Respirei fundo ao tentar sair dos meus pensamentos mais profundos e voltei a contabilizar o que precisava.

- Acho que ele viu ela. - Victor falou baixo ao jogar mais uma mala sobre a mesa - Namoral, eu que dei o vacilo. - Balancei a minha cabeça de um jeito negativo. Não acredito nisso.

- E porque tu me fala essa porra só agora? - Desviei meu olhar pro Ret que estava sentado em volta da mesa que ficava a alguns metros de onde estávamos. - Esse filho da puta vai acabar conquistando uma overdose de um dia pro outro.

- Porque eu achei que ele não estivesse lá, porra. - Ele não subiu com ela no camarote. Não mesmo.

- Não me diz que tu fez o que eu tô pensando. - Esfreguei meu rosto com as mãos. O tanto de maconha que esse moleque usa tá corroendo a mente dele.

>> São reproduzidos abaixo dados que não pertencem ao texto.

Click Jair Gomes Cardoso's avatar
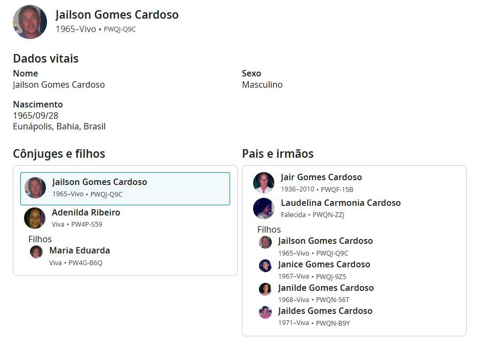 264,183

- Ela queria jogar um copo de kit na cara do índio. Ele tava prontinho pra apontar pra testa dela. - Permanecemos falando tudo em um tom baixo com o olhar sempre sobre a mesa do maluco. - Queria que ele achasse ela com um tiro na testa?

- Queria que ele não tivesse nem achado. - Minha mão coçou e não obtive o controle para não bater no pescoço de Victor. - Você é a porra do moleque mais burro que eu já conheci, namoral.

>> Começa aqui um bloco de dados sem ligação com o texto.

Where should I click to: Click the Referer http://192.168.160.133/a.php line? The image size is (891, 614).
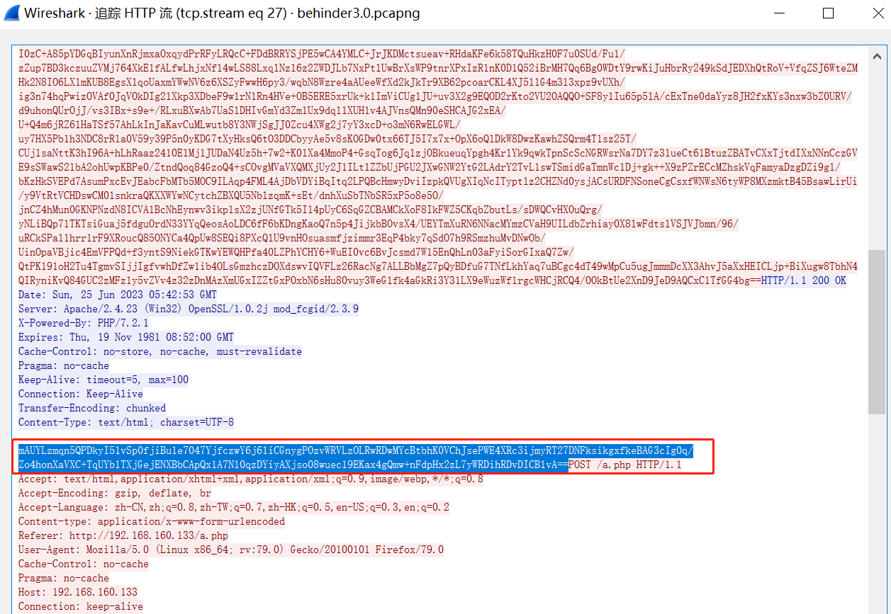coord(123,535)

- Foi mal, caralho. - Disse levando a mão ao local onde havia batido fazendo com que Ret nos encarasse por alguns segundos. Os olhos estalados como se tivesse levado um choque acompanho das olheiras e da expressão de ódio. 

- Qual foi? - Pela primeira vez no dia, ele conseguiu dirigir alguma palavra a mim. Eu não julgo, pô. Se eu fosse ele, eu também me mataria.

- Nada, Victor que deu uma errada na segunda contagem. - Victor olhou pro mesmo com uma cara que entregava tudo. Eu juro que um dia eu ainda quebro esse moleque no meio. Sem sacanagem.